[EXERCISE] Identify each line in the records below that contains the string "column" and copy those lines. Case counts, so a line matches only if its capitalization is identical.
________________________
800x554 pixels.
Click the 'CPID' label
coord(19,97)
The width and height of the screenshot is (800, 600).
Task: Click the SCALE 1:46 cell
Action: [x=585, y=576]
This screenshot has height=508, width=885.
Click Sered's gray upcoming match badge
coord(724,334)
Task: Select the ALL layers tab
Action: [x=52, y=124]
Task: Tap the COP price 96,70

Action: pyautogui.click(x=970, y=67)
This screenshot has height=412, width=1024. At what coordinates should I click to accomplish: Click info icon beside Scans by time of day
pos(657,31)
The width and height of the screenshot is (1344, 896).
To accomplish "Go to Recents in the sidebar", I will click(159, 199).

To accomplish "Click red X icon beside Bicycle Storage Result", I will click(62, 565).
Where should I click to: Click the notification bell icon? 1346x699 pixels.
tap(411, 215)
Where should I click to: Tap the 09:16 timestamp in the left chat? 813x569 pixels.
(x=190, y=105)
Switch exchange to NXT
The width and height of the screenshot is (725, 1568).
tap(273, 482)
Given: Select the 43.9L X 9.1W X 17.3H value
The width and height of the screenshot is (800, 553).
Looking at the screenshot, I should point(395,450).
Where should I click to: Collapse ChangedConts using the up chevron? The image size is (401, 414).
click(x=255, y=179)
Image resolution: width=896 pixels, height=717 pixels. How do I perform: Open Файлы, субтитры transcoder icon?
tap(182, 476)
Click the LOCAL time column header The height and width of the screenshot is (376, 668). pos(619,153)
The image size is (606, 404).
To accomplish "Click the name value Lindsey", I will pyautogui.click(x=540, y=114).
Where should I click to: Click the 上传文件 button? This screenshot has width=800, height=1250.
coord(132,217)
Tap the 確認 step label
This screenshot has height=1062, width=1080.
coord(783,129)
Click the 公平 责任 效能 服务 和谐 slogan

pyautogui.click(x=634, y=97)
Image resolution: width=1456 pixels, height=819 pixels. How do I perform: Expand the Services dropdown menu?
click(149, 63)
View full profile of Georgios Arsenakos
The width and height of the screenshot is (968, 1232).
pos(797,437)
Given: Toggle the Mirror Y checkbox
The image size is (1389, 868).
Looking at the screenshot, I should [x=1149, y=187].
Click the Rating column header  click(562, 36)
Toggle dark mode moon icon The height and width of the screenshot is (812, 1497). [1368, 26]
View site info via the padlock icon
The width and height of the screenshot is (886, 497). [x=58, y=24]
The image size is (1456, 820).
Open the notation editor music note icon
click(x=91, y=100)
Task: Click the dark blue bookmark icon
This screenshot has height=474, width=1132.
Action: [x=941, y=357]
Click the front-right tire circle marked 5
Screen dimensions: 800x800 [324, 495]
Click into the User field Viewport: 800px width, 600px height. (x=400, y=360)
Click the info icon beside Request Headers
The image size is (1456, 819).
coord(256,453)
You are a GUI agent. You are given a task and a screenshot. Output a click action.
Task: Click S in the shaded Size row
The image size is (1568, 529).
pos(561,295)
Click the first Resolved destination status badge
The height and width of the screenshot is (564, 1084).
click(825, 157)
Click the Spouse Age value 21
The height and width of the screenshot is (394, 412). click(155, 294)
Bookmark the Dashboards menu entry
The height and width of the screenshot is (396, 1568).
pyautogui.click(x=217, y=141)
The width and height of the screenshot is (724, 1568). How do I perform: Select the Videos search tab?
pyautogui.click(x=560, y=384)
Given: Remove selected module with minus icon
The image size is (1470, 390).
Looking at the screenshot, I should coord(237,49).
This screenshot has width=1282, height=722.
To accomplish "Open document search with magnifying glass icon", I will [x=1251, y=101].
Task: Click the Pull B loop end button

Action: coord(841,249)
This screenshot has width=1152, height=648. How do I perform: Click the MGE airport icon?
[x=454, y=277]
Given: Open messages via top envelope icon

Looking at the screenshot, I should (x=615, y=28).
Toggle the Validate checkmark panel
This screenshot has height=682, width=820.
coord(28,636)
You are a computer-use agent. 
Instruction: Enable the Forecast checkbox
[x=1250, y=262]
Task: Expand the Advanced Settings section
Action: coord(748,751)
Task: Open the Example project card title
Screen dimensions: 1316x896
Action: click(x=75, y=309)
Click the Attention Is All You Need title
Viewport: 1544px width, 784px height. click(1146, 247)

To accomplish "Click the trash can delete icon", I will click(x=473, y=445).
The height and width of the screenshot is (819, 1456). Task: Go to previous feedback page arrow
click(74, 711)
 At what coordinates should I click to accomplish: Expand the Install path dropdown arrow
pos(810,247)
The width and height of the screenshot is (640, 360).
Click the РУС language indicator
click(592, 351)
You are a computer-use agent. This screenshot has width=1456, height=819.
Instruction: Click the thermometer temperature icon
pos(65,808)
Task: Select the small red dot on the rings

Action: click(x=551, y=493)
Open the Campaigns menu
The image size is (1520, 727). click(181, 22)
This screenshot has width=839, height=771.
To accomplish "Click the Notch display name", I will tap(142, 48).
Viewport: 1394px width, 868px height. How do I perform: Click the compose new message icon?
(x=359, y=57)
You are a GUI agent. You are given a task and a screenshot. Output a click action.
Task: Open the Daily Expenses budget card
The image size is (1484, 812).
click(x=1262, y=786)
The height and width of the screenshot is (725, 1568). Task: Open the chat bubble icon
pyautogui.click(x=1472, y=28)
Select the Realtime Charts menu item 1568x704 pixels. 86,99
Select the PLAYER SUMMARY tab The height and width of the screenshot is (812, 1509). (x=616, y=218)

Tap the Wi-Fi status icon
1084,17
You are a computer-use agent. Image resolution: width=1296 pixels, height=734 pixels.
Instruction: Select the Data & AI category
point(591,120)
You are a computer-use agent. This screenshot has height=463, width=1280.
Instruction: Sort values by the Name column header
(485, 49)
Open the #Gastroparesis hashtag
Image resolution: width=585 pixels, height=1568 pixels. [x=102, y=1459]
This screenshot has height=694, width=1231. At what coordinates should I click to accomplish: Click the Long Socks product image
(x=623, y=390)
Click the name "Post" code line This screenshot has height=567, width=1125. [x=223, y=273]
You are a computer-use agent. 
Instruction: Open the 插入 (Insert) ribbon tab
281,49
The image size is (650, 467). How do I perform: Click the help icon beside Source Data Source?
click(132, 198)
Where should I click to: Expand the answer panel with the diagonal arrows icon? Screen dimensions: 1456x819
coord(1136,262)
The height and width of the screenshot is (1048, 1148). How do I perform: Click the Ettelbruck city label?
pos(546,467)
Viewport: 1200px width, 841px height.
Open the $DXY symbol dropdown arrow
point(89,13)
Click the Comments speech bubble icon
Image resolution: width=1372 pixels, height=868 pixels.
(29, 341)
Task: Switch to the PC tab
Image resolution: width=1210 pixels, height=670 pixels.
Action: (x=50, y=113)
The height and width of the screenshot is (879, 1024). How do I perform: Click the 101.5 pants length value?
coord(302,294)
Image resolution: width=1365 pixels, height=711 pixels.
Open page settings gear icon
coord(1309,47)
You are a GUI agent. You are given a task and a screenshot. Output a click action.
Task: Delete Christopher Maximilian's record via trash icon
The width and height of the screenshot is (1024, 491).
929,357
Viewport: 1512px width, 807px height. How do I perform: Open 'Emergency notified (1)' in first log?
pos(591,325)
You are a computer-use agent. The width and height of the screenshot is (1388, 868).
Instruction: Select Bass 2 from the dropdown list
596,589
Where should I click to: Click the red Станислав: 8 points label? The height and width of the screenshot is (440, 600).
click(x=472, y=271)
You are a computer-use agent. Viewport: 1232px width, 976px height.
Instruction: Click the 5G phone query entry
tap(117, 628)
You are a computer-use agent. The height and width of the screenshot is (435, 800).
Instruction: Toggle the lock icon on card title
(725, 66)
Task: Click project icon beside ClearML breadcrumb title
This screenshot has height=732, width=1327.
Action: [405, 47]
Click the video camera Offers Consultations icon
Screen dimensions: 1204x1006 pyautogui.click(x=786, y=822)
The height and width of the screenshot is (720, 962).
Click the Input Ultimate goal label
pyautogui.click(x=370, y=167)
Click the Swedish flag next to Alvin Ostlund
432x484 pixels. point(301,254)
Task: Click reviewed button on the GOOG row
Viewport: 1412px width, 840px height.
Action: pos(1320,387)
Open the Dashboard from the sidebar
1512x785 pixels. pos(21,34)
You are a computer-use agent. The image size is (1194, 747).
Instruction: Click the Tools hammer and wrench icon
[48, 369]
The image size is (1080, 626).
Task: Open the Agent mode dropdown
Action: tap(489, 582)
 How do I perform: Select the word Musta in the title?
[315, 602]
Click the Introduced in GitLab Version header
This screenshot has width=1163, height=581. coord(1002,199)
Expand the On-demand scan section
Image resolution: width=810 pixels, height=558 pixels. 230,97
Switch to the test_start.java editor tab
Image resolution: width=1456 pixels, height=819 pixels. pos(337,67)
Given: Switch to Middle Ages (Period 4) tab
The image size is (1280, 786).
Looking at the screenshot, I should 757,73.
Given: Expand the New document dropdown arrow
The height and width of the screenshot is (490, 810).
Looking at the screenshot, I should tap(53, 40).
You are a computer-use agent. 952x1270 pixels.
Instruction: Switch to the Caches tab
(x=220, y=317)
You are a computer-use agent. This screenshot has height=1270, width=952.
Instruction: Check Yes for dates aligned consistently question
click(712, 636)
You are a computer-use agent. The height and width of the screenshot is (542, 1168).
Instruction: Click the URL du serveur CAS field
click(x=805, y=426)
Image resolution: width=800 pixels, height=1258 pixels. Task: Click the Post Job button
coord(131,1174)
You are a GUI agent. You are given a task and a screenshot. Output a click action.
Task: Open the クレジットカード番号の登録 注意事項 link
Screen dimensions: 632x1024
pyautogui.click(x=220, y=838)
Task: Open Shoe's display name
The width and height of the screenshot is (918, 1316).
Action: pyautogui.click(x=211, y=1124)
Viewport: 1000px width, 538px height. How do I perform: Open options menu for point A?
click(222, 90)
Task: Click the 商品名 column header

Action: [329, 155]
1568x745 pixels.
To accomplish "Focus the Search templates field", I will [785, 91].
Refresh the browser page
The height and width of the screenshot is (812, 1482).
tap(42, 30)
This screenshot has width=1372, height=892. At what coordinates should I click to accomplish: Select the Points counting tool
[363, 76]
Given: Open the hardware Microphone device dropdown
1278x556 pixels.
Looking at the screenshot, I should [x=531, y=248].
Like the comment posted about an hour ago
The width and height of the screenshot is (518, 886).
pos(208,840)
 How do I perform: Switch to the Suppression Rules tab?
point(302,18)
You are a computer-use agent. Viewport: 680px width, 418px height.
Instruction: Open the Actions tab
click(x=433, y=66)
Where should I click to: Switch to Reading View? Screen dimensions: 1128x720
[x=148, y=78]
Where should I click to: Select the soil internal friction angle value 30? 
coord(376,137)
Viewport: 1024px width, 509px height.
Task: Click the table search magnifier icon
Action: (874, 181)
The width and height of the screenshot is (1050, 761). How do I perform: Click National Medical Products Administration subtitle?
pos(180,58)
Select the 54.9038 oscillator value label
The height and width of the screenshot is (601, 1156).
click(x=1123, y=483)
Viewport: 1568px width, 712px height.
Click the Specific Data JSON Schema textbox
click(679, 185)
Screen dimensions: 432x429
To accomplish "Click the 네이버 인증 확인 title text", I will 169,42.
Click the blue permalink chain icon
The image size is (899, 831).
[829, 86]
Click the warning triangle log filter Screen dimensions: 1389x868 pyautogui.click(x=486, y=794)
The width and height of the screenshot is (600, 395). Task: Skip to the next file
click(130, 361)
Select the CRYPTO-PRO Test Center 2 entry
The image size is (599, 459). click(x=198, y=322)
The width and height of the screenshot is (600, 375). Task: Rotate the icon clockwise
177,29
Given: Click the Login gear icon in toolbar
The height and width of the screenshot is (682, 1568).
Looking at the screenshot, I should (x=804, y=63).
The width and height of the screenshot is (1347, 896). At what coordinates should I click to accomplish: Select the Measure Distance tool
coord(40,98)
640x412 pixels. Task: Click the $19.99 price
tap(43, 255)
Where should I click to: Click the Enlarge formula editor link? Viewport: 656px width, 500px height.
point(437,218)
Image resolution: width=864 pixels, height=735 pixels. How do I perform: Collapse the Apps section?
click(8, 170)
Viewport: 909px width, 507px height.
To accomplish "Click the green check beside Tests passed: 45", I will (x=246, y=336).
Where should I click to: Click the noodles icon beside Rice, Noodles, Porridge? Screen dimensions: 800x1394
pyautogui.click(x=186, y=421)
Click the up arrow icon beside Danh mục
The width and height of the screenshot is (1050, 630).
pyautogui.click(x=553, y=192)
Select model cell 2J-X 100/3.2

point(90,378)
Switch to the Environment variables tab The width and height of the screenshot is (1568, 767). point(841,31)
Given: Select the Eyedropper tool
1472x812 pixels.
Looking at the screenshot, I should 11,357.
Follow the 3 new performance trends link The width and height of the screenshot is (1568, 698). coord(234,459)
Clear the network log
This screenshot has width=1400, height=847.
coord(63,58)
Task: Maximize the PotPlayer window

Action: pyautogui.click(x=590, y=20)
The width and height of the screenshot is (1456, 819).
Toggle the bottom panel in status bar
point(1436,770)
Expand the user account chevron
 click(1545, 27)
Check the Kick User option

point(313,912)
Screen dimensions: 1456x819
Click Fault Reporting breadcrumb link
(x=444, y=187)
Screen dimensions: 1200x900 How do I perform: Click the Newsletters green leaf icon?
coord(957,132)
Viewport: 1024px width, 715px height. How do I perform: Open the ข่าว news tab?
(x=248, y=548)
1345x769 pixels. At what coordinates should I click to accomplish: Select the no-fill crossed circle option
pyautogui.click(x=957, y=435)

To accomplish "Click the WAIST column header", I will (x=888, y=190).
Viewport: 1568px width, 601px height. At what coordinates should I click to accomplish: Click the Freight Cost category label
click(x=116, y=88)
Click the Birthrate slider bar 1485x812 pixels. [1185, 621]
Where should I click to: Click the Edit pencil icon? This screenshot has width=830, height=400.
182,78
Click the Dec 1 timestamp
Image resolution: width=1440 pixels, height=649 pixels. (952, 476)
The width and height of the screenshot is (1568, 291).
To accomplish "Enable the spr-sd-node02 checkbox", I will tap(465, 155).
________________________
[RESPONSE TO THIS TASK]
Click the LOCAL time column header The height and width of the screenshot is (376, 668). pos(619,153)
Click the Rating column header  click(562, 36)
Instruction: Sort values by the Name column header
Task: Click the 商品名 column header
To accomplish "Click the WAIST column header", I will (x=888, y=190).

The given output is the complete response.